• _Exercise instructions_
Look for the line that has "For every named target in this 1090×2576" in the material below; please repeat it and every line after it, exactly, up to and including the line that has "SCT Learning (547, 86)", and nothing else.

• _Data extracts_

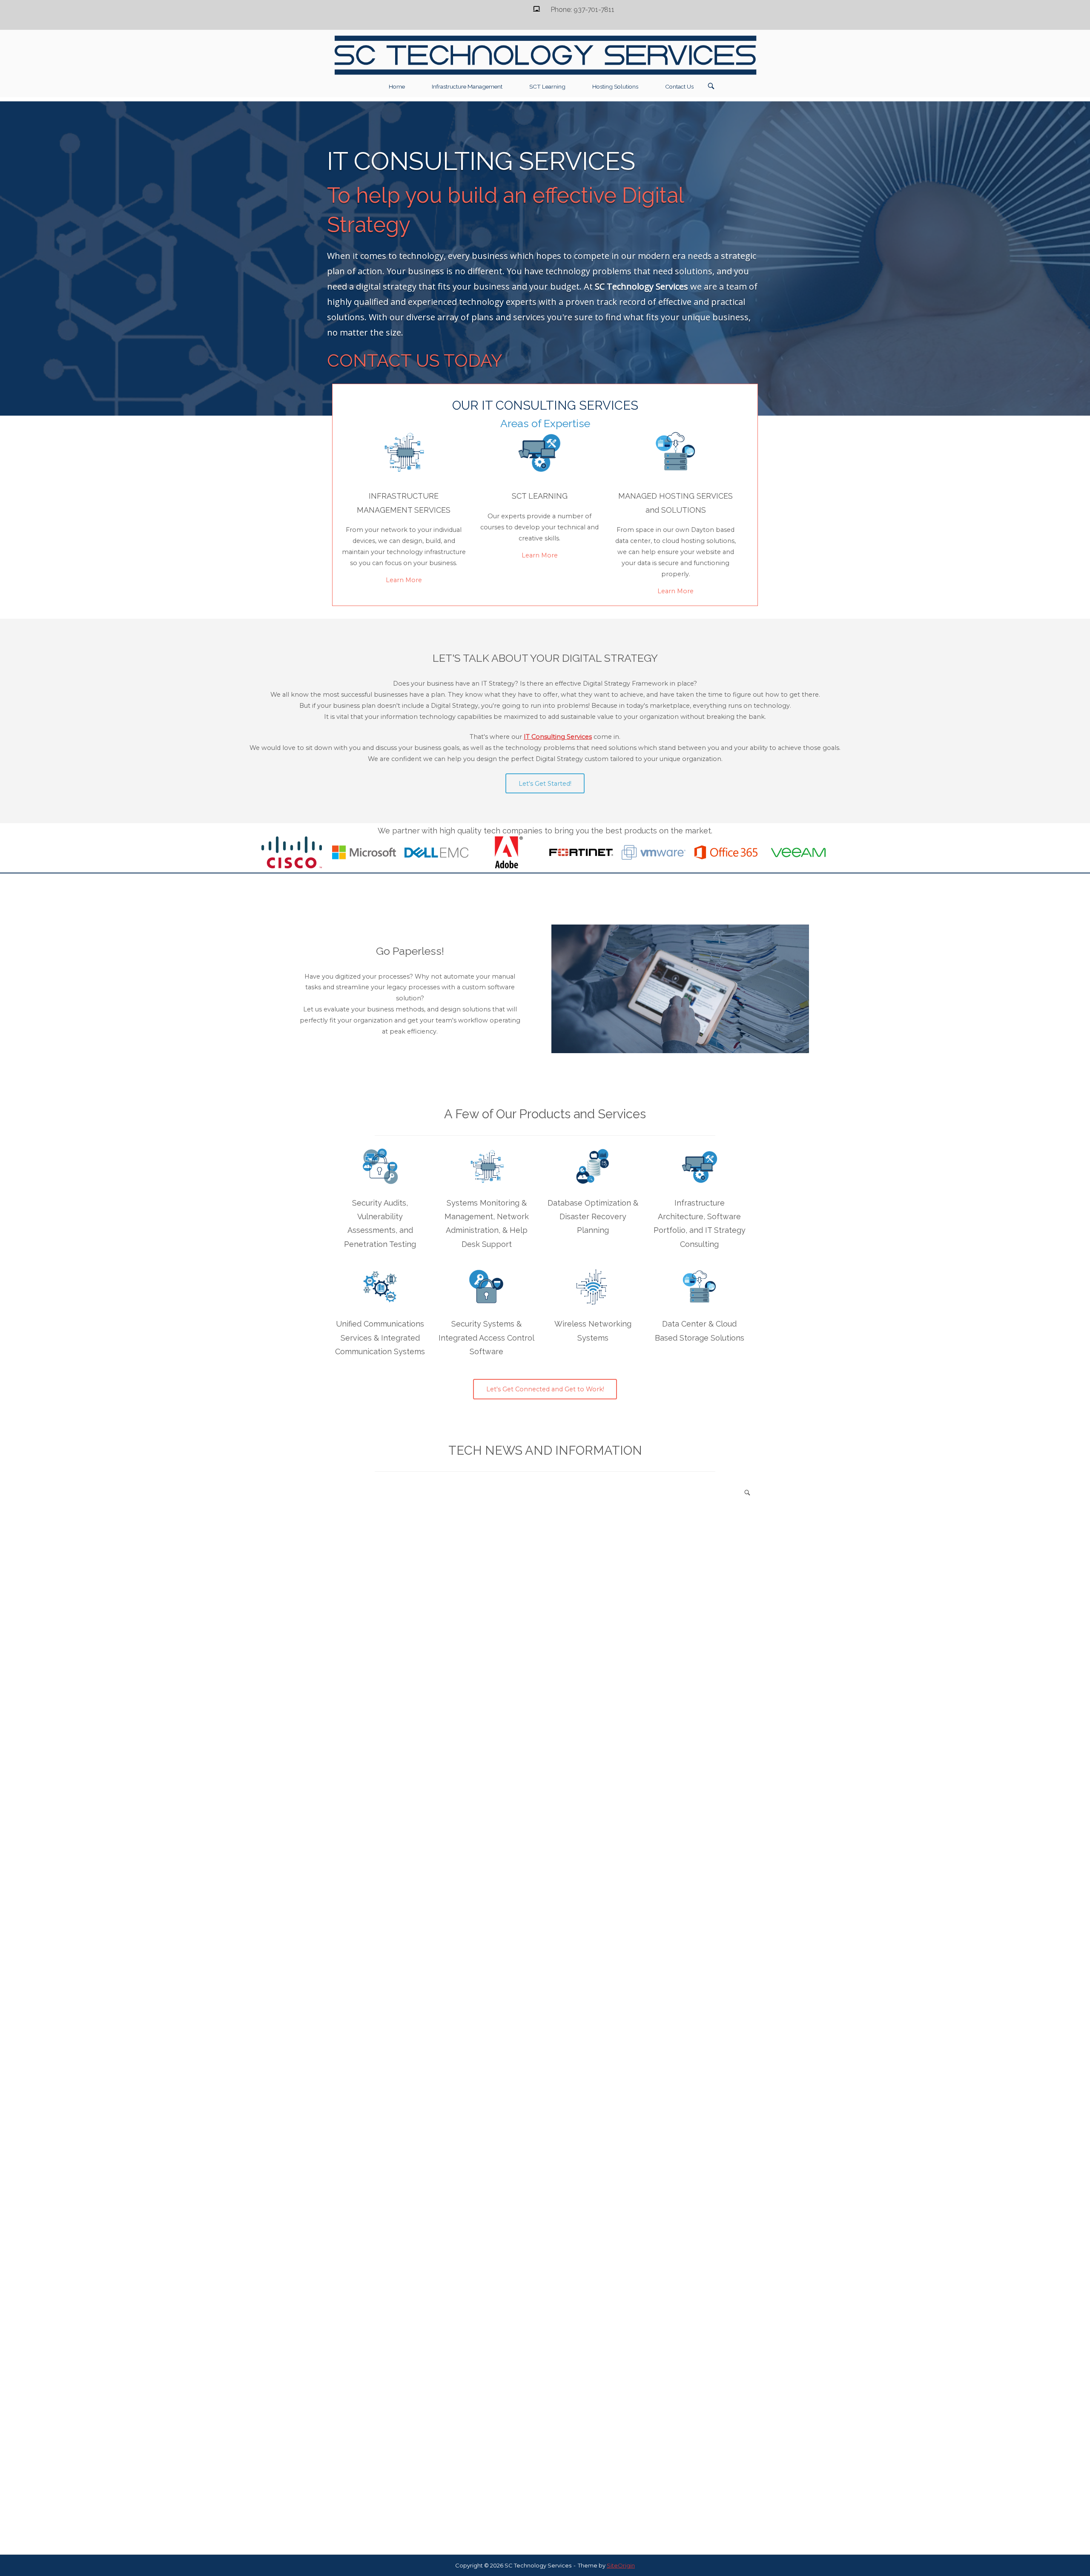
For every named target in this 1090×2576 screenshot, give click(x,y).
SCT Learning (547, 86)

==

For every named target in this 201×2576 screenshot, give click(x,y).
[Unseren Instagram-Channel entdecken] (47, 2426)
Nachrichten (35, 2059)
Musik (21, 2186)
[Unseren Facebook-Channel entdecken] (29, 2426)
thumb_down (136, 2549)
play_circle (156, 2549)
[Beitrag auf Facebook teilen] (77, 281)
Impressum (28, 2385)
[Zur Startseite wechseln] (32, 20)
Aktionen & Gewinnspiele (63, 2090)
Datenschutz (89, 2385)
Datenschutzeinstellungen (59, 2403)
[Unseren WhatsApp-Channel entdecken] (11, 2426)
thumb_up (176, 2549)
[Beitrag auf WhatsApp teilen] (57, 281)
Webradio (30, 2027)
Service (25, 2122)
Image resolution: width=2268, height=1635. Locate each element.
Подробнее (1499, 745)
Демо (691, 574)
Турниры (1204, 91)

• _Solved exercise_
For every named target in this 1090×2576 screenshot, give click(x,y).
SCT Learning (547, 86)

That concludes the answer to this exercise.